Shutting down custom system services gracefully

If you are running a custom system service as an EGO service, you can specify a script to clean up and shut down service instances. If you do not have a shutdown script, you can simply enable service instances to be shut down. In both cases, you can configure a timeout during which the system waits for the target instance to exit. The system ends the target instance if it is still running after the timeout expires.

About this task

When the EGO service controller (EGOSC) wants to shut down a service, it starts the job control command on the same host with the same initial environment as the container to be terminated. If a timeout is defined, the service controller waits for the service to shut down within the duration of the "grace period". After the grace period has passed, if the instance container is still alive, SIGKILL is sent to terminate the container. The job controller process is also killed when SIGKILL is sent.

Procedure

  1. From the cluster management console, add and configure the following parameters in the service profile under ServiceDefinition > ActivityDescription > ActivitySpecification:
    • JobController: Specify the path to a script for cleanup and shutdown operations. If the job controller fails, EGO forcibly terminates the service instance.

      If you do not have a script, specify gracefulshutdown within the JobController parameter to enable service instances to be shut down. Use gracefulshutdown to simply send a SIGTERM to the processes in the container. With this configuration, the container to be terminated is marked for graceful shutdown when it is started. After the grace period (specified in ControlWaitPeriod) has passed, if the instance container is still alive, SIGKILL is sent to terminate the container.

    • ControlWaitPeriod: (Optional) Define the grace period in the format PTnHnMnS, which means n hours, n minutes, and n seconds. For example, PT10M0s means 10 minutes, and PT60s means 60 seconds. The range is 0~1hour. If the setting is out of this range, the service will not be loaded by EGOSC. The default value is 2 minutes.

    For general information on adding parameters, see Updating a service.

  2. Check if your service can be stopped after the grace period instead of being killed immediately. The grace period may have a delay of 5+ seconds.

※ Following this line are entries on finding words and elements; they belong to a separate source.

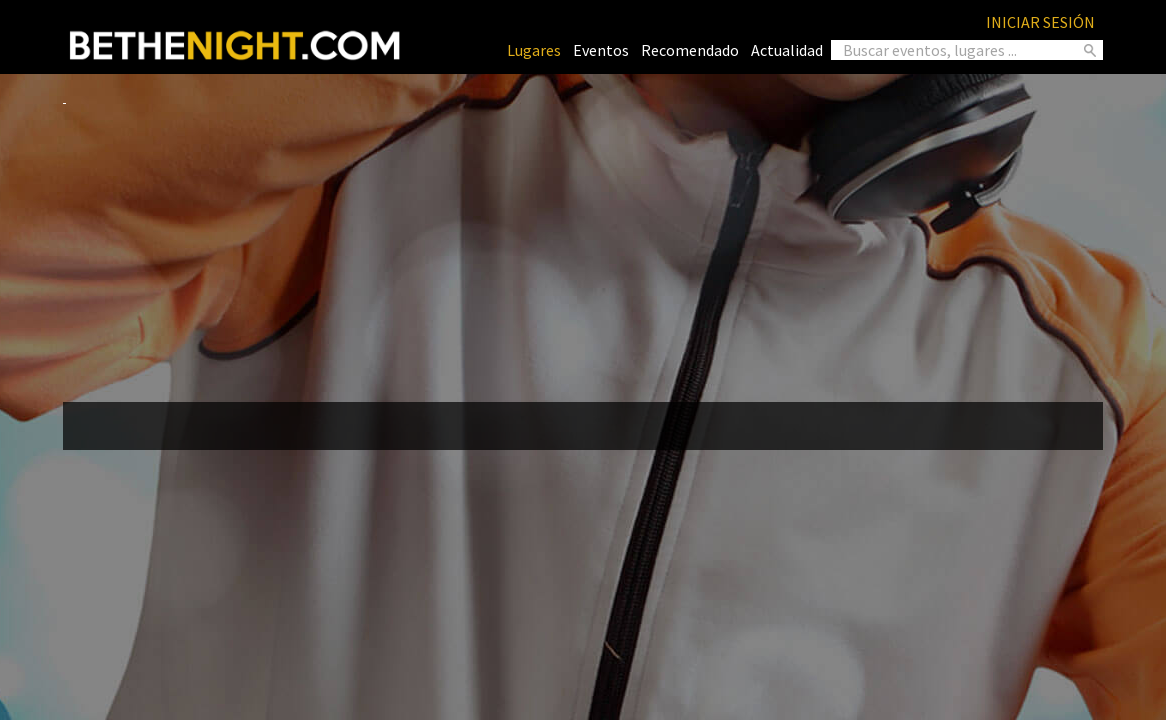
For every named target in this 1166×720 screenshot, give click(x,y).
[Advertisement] (583, 246)
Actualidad (787, 50)
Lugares (534, 50)
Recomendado (690, 50)
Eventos (601, 50)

    Check the EGOSC log under $EGO_ESRVDIR/esc/log for a message similar to the following:

    2009-04-01 09:18:46.000 CST WARN [13769] do_containerStateChange(): on host <bjg270-01>, the container <3> belongs to instance <1> of service <plc> terminated, reason <Terminated by job controller>, status <1>

What to do next

If you need to troubleshoot, use the following tips:

Job Controller did not kill the service:

Check the EGOSC log under $EGO_ESRVDIR/esc/log. You should see:

2009-04-01 09:17:17.000 CST WARN [13769] do_containerStateChange(): on host <bjg270-01>, the container <9> belongs to instance <1> of service <test> terminated, reason <Terminated by SIGKILL, job controller does not exist or failed>, status <0>

The service cannot be loaded by EGOSC:
  • If only ControlWaitPeriod was added to the service profile, you would see the following messages in the EGOSC log:

    2009-04-01 11:49:31.000 CST ERROR [8946] validContainerSpec(): Conflict parameters, controlWaitPeriod is defined but JobController is not defined, refused2009-04-01 11:49:31.000 CST ERROR [8946] loadServiceDefinition(): parse section ServiceDefinition failed

    2009-04-01 11:49:31.000 CST ERROR [8946] loadServiceDefinition():parse service definition file /opt/ego/eservice/esc/conf/services/test.xml failed

    2009-04-01 11:49:31.000 CST ERROR [8946] loadServices(): failed to load service definition from </opt/ego/eservice/esc/conf/services/test.xml>

    Add the JobController parameter to the service profile.

  • If ControlWaitPeriod in the service profile is less than 0 or greater than 1 hour, you would see the following messages in the EGOSC log.

    2009-04-01 12:25:30.000 CST ERROR [10321] validContainerSpec(): Invalid controlWaitPeriod, refused

    2009-04-01 12:25:30.000 CST ERROR [10321] loadServiceDefinition(): parse section ServiceDefinition failed

    2009-04-01 12:25:30.000 CST ERROR [10321] loadServiceDefinition():parse service definition file /opt/ego/eservice/esc/conf/services/test.xml failed

    2009-04-01 12:25:30.000 CST ERROR [10321] loadServices(): failed to load service definition from </opt/ego/eservice/esc/conf/services/test.xml>

    Set a value for ControlWaitPeriod in the 0~1hour range.

The service is terminated after 2 minutes:
  • If ControlWaitPeriod is defined as PT0H0M0S, PT0M0S, or PT0S, EGO will set the value of ControlWaitPeriod to 2 minutes, and at the same time remove ControlWaitPeriod from the service profile. Define ControlWaitPeriod again and set the value to be greater than 2 minutes.
  • If only JobController is defined, the default value for ControlWaitPeriod is 2 minutes. Change the value for ControlWaitPeriod.